It has been a common misconception that physical exercise induces inflammation and promotes a temporary immunosuppressive effect. This was supported by studies suggesting an “open window” hypothesis, because the levels of peripheral blood immune cells were shown to be transiently decreased in the hours following vigorous exercise. It was natural to suppose that this led to an increased risk of infection. Levels of salivary IgA were also lowered, indicating an increased risk of opportunistic infections. However, from the end of the twentieth century and onwards, several studies were executed in order to determine whether or not infection incidence is increased in athletes (both elite and recreational) following vigorous exercise. It was established that the transient decrease in blood immune cells was due to redeployment into peripheral tissues, thus improving immune surveillance.

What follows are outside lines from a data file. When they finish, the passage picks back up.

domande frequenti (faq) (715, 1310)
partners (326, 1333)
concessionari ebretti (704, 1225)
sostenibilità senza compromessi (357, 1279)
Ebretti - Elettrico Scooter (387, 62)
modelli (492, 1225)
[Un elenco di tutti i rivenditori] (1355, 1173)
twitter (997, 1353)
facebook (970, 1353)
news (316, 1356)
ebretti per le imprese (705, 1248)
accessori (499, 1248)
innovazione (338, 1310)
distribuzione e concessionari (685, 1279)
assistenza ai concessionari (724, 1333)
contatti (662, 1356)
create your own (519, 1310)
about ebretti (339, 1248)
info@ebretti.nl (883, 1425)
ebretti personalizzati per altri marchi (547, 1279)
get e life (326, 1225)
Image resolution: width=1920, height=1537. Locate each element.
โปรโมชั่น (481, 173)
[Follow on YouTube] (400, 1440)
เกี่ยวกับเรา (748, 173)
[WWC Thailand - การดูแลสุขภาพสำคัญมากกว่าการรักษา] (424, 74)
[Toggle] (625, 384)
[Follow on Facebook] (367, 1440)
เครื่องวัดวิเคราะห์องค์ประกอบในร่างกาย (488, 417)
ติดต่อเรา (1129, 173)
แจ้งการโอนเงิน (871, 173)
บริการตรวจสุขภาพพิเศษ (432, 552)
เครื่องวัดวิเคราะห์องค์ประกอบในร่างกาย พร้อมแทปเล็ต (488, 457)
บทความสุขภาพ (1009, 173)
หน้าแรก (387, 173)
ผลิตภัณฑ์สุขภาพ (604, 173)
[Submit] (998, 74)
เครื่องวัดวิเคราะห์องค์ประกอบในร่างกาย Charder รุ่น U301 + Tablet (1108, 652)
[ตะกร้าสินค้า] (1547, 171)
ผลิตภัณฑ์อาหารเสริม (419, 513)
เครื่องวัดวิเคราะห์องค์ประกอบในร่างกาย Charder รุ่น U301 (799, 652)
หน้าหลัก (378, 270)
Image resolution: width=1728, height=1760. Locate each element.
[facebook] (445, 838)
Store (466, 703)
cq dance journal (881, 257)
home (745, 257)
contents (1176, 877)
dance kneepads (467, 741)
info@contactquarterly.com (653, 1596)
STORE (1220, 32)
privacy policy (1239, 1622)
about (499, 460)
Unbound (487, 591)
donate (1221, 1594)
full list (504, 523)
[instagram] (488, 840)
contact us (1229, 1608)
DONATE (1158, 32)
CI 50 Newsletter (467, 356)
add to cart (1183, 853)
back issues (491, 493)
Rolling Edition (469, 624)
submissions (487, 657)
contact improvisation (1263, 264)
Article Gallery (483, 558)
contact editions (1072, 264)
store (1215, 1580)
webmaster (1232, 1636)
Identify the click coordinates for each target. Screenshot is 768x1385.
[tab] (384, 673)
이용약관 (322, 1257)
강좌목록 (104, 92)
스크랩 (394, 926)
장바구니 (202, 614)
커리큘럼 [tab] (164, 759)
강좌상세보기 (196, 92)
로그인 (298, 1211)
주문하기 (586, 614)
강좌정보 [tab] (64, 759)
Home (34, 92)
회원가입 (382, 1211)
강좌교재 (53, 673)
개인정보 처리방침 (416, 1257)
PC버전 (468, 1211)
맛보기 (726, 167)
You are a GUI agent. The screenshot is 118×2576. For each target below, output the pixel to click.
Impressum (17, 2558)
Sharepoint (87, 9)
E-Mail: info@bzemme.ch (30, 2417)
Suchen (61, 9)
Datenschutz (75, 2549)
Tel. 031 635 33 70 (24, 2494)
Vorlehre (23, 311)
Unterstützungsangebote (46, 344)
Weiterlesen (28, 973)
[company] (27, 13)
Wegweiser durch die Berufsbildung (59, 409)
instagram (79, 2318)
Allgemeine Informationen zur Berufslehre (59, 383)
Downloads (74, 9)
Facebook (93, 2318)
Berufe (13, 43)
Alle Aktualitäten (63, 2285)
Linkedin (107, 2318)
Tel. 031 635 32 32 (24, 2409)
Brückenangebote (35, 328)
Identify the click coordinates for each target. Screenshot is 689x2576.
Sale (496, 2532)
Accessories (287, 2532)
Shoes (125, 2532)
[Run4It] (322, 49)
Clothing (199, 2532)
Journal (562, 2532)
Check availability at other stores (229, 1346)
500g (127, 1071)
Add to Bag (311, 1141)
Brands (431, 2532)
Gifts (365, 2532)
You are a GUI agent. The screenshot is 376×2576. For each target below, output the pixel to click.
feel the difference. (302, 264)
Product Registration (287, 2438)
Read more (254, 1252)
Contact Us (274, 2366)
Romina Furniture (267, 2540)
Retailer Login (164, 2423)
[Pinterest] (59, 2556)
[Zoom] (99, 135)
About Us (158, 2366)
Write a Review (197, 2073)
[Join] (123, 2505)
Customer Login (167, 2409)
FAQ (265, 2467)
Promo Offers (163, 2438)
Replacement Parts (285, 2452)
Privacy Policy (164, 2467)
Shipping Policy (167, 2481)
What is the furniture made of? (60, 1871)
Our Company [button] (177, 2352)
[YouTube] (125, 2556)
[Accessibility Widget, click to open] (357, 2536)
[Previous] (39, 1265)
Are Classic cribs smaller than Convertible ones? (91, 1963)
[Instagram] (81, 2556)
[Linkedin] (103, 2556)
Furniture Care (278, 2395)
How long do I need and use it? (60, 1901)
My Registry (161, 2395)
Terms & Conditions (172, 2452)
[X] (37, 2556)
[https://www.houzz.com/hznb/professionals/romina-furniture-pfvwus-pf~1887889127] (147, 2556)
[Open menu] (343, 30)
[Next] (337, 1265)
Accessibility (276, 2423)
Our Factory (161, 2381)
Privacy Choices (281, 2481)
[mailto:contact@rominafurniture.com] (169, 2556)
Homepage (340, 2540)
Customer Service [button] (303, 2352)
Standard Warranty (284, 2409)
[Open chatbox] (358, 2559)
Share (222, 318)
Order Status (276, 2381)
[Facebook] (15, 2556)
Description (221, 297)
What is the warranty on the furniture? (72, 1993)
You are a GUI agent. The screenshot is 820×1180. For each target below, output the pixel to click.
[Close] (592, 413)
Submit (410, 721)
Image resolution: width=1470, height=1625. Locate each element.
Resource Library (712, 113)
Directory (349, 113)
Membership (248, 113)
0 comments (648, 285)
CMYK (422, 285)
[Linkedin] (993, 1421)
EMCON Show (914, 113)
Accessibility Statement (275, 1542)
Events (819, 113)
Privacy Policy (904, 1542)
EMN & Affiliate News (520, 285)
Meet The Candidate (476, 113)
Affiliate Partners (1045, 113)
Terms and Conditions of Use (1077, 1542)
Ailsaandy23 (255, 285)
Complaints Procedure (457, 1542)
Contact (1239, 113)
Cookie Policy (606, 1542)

Another finding was that the secretory rate of salivary IgA was increased following exercise, even though salivary flow was reduced, thus improving the quality even though the quantity is reduced.

Several recent studies have also shown that the function of neutrophils and monocytes is improved with habitual physical activity (91, 92). This could be due to epigenetic changes, as discussed above (93). Epidemiological studies show that leading an active lifestyle protects against both communicable and non-communicable diseases, suggesting an improved immune function as a result of exercise (94).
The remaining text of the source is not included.